WHAT IS NEEDED: Would you reproduce all of the entries below, character for character?
::: SUPPLIED DATA :::
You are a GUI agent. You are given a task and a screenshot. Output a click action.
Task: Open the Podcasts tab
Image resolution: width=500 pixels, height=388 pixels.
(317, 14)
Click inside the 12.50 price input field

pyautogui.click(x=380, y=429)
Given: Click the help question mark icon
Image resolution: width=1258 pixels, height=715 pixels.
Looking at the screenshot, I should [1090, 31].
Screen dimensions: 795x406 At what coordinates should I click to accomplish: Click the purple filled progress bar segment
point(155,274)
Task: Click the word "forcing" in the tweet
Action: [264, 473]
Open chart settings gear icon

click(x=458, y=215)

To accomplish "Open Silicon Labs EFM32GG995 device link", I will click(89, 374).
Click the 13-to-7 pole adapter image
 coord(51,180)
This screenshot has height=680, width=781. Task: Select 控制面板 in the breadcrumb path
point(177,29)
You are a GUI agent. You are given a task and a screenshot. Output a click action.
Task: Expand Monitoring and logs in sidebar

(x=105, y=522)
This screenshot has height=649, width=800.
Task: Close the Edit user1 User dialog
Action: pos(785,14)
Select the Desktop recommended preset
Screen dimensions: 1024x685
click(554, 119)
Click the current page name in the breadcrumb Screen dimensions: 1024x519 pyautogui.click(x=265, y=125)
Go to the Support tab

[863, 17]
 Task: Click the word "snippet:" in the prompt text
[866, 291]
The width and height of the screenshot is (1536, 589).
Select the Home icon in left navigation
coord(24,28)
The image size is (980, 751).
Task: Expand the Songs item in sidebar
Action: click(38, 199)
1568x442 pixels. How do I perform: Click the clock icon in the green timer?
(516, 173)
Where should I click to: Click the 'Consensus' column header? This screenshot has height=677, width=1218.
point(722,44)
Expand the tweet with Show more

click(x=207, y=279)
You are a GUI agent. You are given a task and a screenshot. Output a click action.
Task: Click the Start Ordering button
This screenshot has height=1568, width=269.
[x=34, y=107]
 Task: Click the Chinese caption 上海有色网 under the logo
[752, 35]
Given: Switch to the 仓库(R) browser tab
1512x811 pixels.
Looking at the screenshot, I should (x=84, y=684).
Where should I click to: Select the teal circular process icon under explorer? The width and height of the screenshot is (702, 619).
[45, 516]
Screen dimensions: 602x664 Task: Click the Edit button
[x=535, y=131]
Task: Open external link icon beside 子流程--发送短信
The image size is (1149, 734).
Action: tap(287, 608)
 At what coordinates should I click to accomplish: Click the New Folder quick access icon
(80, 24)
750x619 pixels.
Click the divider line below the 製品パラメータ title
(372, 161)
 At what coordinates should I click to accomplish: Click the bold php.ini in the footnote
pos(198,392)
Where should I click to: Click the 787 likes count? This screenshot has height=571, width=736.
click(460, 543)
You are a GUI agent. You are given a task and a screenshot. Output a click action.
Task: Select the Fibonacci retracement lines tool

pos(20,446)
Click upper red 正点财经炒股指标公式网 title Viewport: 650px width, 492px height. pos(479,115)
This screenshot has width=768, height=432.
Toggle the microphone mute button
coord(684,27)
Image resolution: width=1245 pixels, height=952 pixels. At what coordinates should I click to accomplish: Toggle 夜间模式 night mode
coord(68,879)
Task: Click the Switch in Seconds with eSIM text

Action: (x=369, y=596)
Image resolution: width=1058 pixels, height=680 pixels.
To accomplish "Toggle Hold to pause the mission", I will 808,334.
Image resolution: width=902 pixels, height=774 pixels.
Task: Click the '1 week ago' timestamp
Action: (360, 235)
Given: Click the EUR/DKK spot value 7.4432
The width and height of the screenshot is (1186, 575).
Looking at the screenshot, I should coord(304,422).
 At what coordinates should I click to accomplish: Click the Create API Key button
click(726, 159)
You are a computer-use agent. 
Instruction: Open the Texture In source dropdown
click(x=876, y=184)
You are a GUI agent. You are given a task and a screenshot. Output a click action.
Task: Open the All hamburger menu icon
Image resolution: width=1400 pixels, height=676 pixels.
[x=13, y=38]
:::
ANSWER TO THE PROBLEM:
You are a GUI agent. You are given a task and a screenshot. Output a click action.
Task: Open the Podcasts tab
Image resolution: width=500 pixels, height=388 pixels.
(317, 14)
Click inside the 12.50 price input field

pyautogui.click(x=380, y=429)
Given: Click the help question mark icon
Image resolution: width=1258 pixels, height=715 pixels.
Looking at the screenshot, I should [1090, 31].
Screen dimensions: 795x406 At what coordinates should I click to accomplish: Click the purple filled progress bar segment
point(155,274)
Task: Click the word "forcing" in the tweet
Action: [264, 473]
Open chart settings gear icon

click(x=458, y=215)

To accomplish "Open Silicon Labs EFM32GG995 device link", I will click(89, 374).
Click the 13-to-7 pole adapter image
 coord(51,180)
This screenshot has height=680, width=781. Task: Select 控制面板 in the breadcrumb path
point(177,29)
You are a GUI agent. You are given a task and a screenshot. Output a click action.
Task: Expand Monitoring and logs in sidebar

(x=105, y=522)
This screenshot has height=649, width=800.
Task: Close the Edit user1 User dialog
Action: pos(785,14)
Select the Desktop recommended preset
Screen dimensions: 1024x685
click(554, 119)
Click the current page name in the breadcrumb Screen dimensions: 1024x519 pyautogui.click(x=265, y=125)
Go to the Support tab

[863, 17]
 Task: Click the word "snippet:" in the prompt text
[866, 291]
The width and height of the screenshot is (1536, 589).
Select the Home icon in left navigation
coord(24,28)
The image size is (980, 751).
Task: Expand the Songs item in sidebar
Action: click(38, 199)
1568x442 pixels. How do I perform: Click the clock icon in the green timer?
(516, 173)
Where should I click to: Click the 'Consensus' column header? This screenshot has height=677, width=1218.
point(722,44)
Expand the tweet with Show more

click(x=207, y=279)
You are a GUI agent. You are given a task and a screenshot. Output a click action.
Task: Click the Start Ordering button
This screenshot has height=1568, width=269.
[x=34, y=107]
 Task: Click the Chinese caption 上海有色网 under the logo
[752, 35]
Given: Switch to the 仓库(R) browser tab
1512x811 pixels.
Looking at the screenshot, I should (x=84, y=684).
Where should I click to: Select the teal circular process icon under explorer? The width and height of the screenshot is (702, 619).
[45, 516]
Screen dimensions: 602x664 Task: Click the Edit button
[x=535, y=131]
Task: Open external link icon beside 子流程--发送短信
The image size is (1149, 734).
Action: tap(287, 608)
 At what coordinates should I click to accomplish: Click the New Folder quick access icon
(80, 24)
750x619 pixels.
Click the divider line below the 製品パラメータ title
(372, 161)
 At what coordinates should I click to accomplish: Click the bold php.ini in the footnote
pos(198,392)
Where should I click to: Click the 787 likes count? This screenshot has height=571, width=736.
click(460, 543)
You are a GUI agent. You are given a task and a screenshot. Output a click action.
Task: Select the Fibonacci retracement lines tool

pos(20,446)
Click upper red 正点财经炒股指标公式网 title Viewport: 650px width, 492px height. pos(479,115)
This screenshot has width=768, height=432.
Toggle the microphone mute button
coord(684,27)
Image resolution: width=1245 pixels, height=952 pixels. At what coordinates should I click to accomplish: Toggle 夜间模式 night mode
coord(68,879)
Task: Click the Switch in Seconds with eSIM text

Action: (x=369, y=596)
Image resolution: width=1058 pixels, height=680 pixels.
To accomplish "Toggle Hold to pause the mission", I will 808,334.
Image resolution: width=902 pixels, height=774 pixels.
Task: Click the '1 week ago' timestamp
Action: (360, 235)
Given: Click the EUR/DKK spot value 7.4432
The width and height of the screenshot is (1186, 575).
Looking at the screenshot, I should coord(304,422).
 At what coordinates should I click to accomplish: Click the Create API Key button
click(726, 159)
You are a computer-use agent. 
Instruction: Open the Texture In source dropdown
click(x=876, y=184)
You are a GUI agent. You are given a task and a screenshot. Output a click action.
Task: Open the All hamburger menu icon
Image resolution: width=1400 pixels, height=676 pixels.
[x=13, y=38]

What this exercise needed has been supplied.